I found my family in a store watching a movie. I was THRILLED. I had not accomplished anything but look for them so my ‘mall experience’ was rather lacking. The movie had just ended and so I was asking if we were leaving – but they told me that it was the first of three movies and so I left again – Gary seemed happy to watch the movie. Strangely enough – he had been shopping and had changed into his new duds. He had on the ugliest argyle sweater I have ever seen, some ugly mustard cord pants and some weird boots on, but hey, he was a happy guy so I let it go.

Saw a door marked “Women’s” and went through – it was just a hallway to another part of the mall. I did a bit of window shopping and was not really enjoying myself until, as I was standing in a large hallway wondering what to do next, a family walked by. Someone shouted and started speaking to them and I heard the father say it was their youngest first birthday.

At this point I realize that they are dressed in the most beautiful costumes. The one year old was a little prince – which his king of a father was carrying. Mother was queen and the two walking children were dressed as playing cards – I don’t remember what card. I wanted a photo and my camera was with my family – I needed to quickly go fetch it.

I turned to two people standing next to me handing out stuff and realized they were in costume also – as gold statues wearing white togas (psyche?) and I asked if they would be there for a bit (maybe if I couldn’t get the walking family I felt to recoup my losses I could take photos of them?) One nodded his head and off I went to where the movies where showing (in an electronics store, of course). I got there and everyone was gone.

I wandered for a bit – a little frantic that they were probably wanting to leave and couldn’t find me. I seemed to wander for hours in this hideous mall until my sister shows up and tells me to come on. I followed her to an escalator and told her that we had gone neither up nor down during the entire time we had been in the mall – so what were we doing? She muttered something about the mall being on a slope and we needed to go up.
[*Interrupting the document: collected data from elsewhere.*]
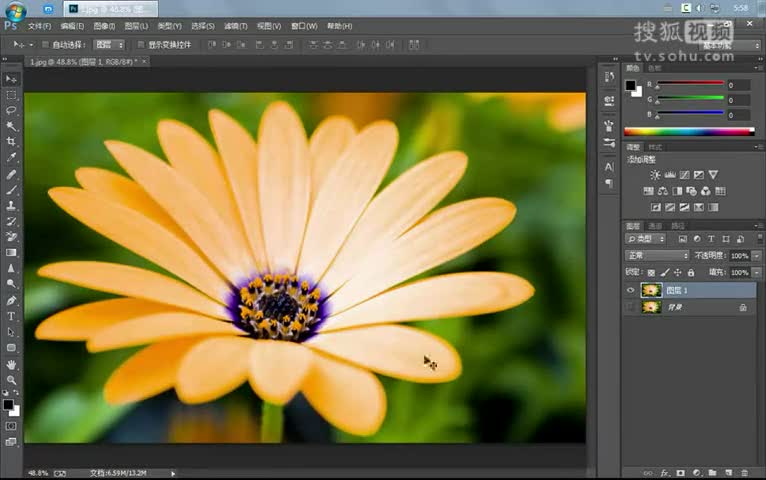This screenshot has height=480, width=766.
Task: Enable show transform controls checkbox
Action: click(x=141, y=45)
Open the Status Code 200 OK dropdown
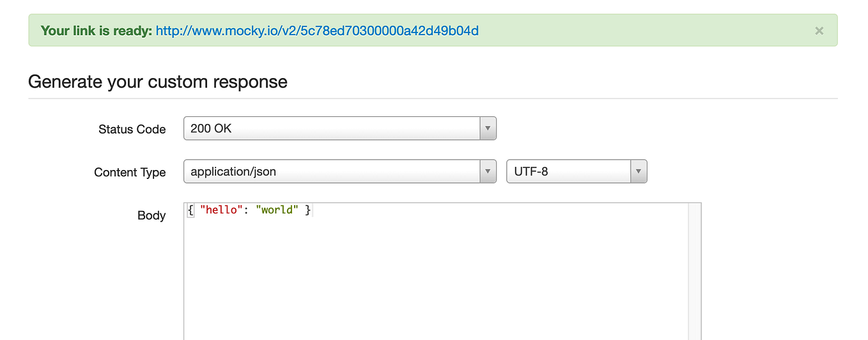Screen dimensions: 868x340 point(339,128)
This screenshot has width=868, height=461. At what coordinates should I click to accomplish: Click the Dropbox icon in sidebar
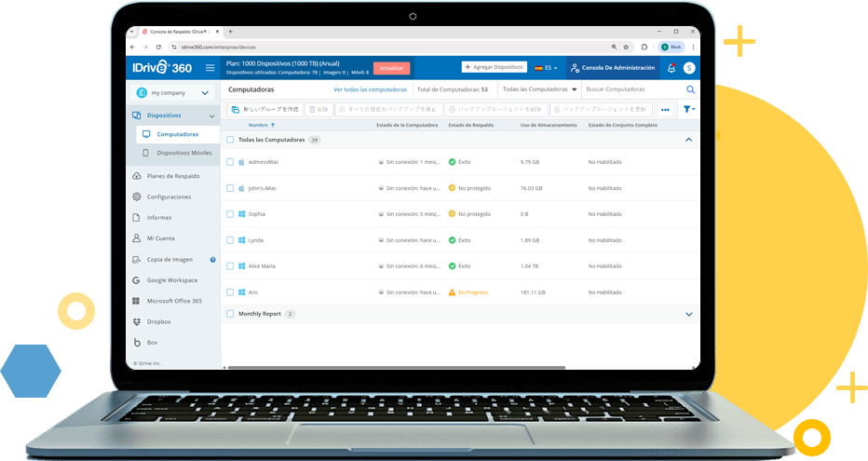137,321
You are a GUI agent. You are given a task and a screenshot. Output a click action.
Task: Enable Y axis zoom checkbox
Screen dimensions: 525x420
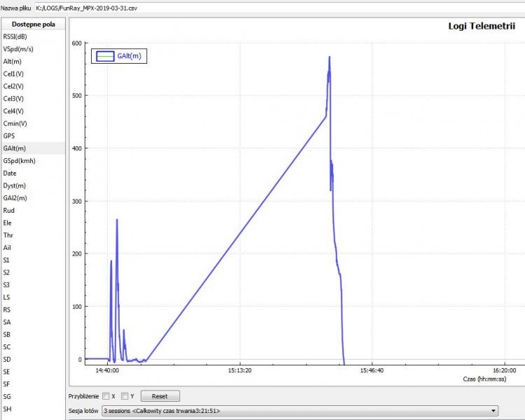tap(125, 396)
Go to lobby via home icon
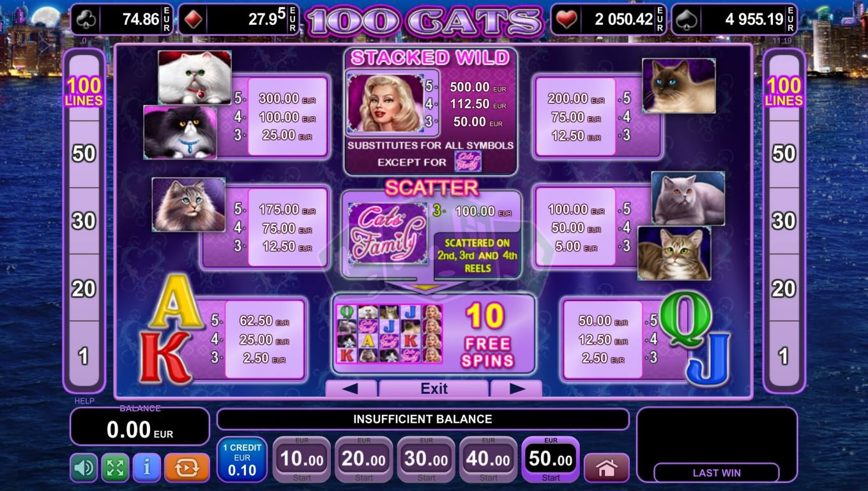This screenshot has height=491, width=868. (x=606, y=468)
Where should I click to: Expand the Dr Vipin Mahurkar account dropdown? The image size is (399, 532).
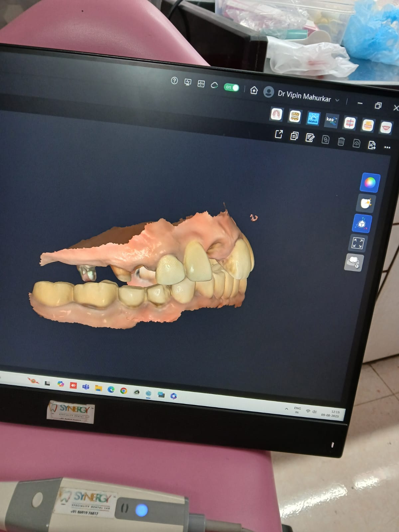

I stepped on the escalator, but she was already to the top. As I reached the top, I realized that she had continued on to parts unknown and I was standing in a mix of that photo of the stairs that go to nowhere and the Charles de Gaulle Airport in Paris, France. In the (massively ugly) airport – there was an area (it was being remodeled when I was there so maybe it looks better now) that was just a TON of escalators that seemed to be going off in different directions and very confusing.

Here - a photo I found of the escalators in the airport:

I had no idea where I was supposed to go and here the frantic wandering intensified.

I did it for hours and hours. I was annoyed, they were probably annoyed. I was SO READY when I found someone to shake some sense in them and give them a piece of my mind about how to help someone find the ugly grey van …


… when I woke up – totally mad at my sibs and mad as hell. And tired and frustrated.



Guys … this is not rest …





Why does my psyche do this to me?


What in my mind decides that even though I got only two hours of sleep the night before that THIS night I was going to wander a mall – a place that I shun at every opportunity?

I won’t even go into the discussion I had with an ex-boyfriend out in the parking lot when I THOUGHT I was close to the van. It was rather weird and again? Psyche? What drugs are you on?

All in all – I’m exhausted, tired but oh, so very happy to be awake!

3 comments:

Ami said...

Have you had a sleep study done? I know Adam used to have a lot more funky vivid dreams/nightmares before he got his CPAP... Just a thought.

Unknown said...

So frustrating - but you had me laughing - seems like a combination of Christmas Vacation (ratty, tatty children) and Harry Potter (mess of stairs/escalators). What are you eating before bedtime? Let me know so I can avoid it. I usually have a back to school dream where I am a very stressed student - wrong class, wrong building, dressed (or undressed) weirdly, unprepared, etc. Haven't had it yet this week, but I know it is coming.

Vicki said...

That is so amazing that you remember such detail! Hope you are sleeping better now!